[Collected data]
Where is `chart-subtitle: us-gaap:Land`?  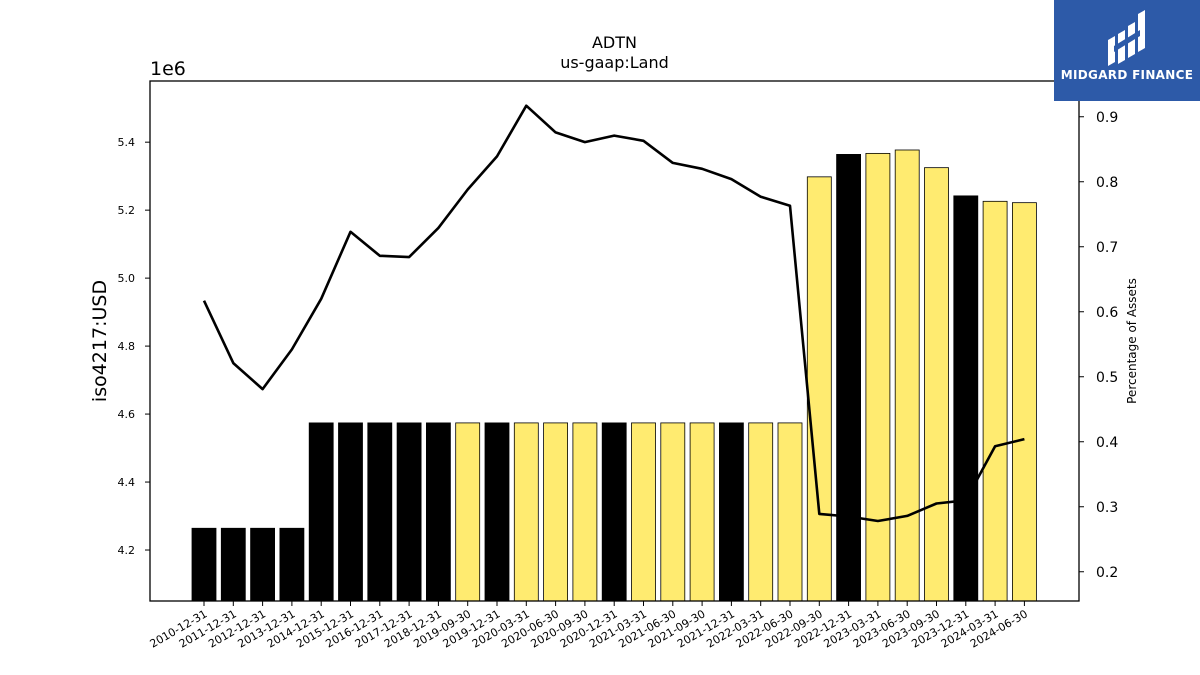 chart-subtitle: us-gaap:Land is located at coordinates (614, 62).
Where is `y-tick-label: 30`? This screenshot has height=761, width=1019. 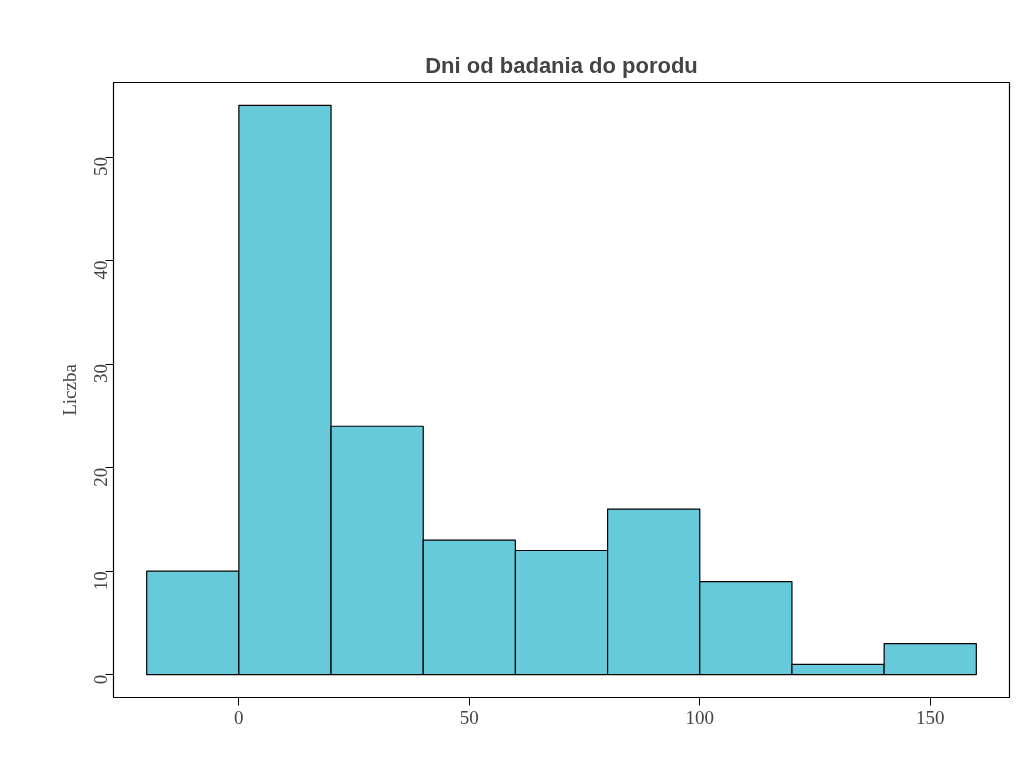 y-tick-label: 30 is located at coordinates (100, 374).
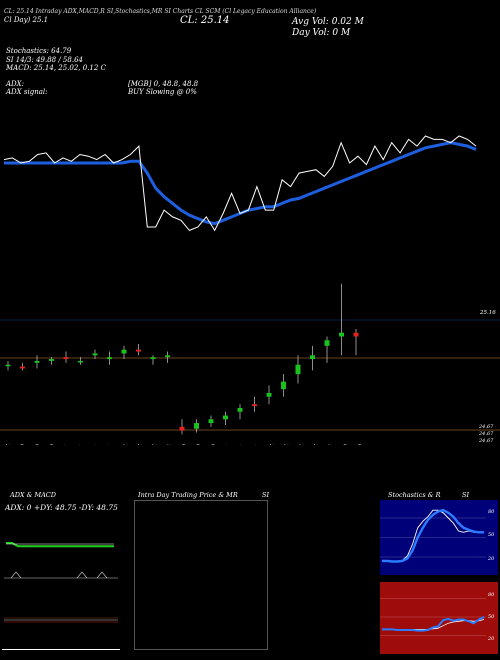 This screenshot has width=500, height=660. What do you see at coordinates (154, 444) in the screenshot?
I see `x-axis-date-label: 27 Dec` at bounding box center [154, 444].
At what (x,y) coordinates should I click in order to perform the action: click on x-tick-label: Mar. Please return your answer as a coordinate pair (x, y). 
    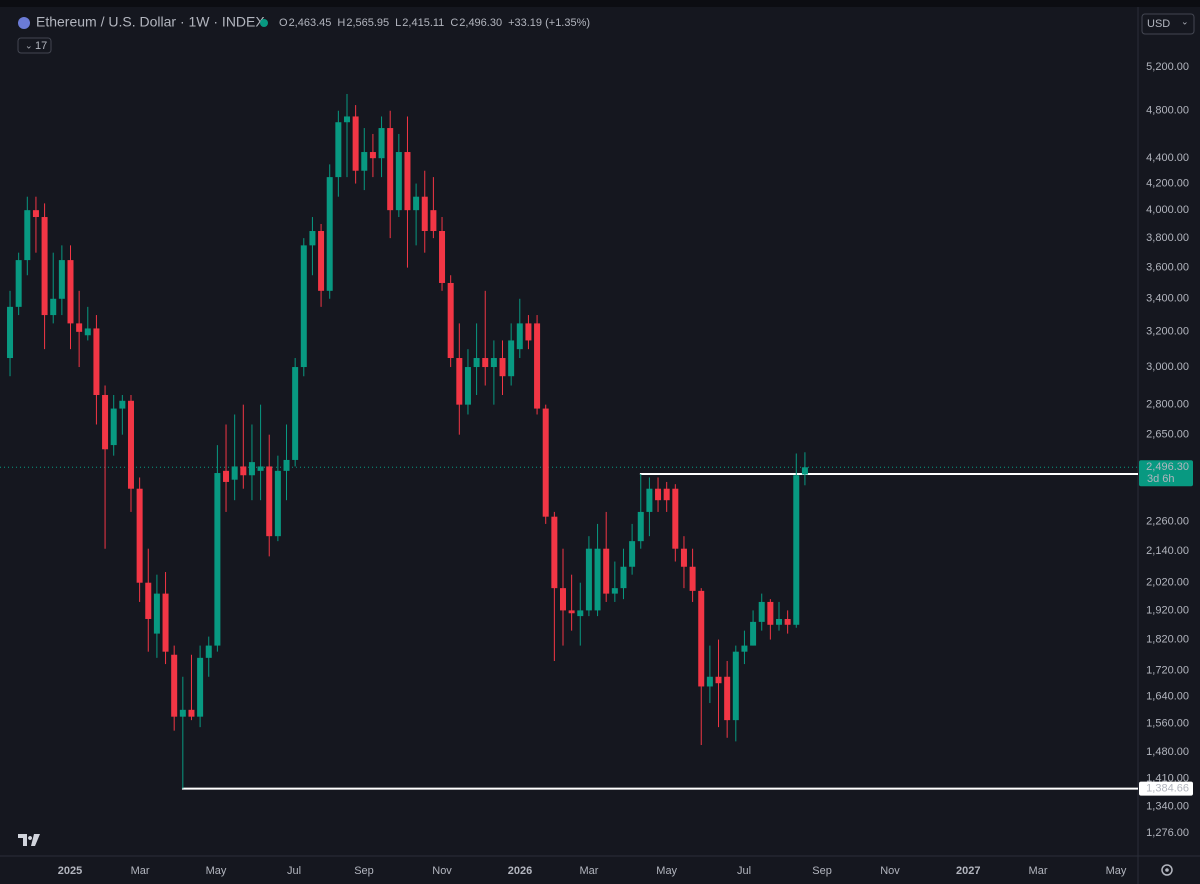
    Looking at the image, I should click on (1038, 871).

#### [GOAL OF THE EXERCISE]
Copy out the lines of the items beginning with the line that contains "At what (x,y)" and continuing through the end of the items. Omit the pictures.

#### [EXPECTED ANSWER]
At what (x,y) coordinates should I click in order to perform the action: click on x-tick-label: Mar. Please return your answer as a coordinate pair (x, y). 
    Looking at the image, I should click on (1038, 871).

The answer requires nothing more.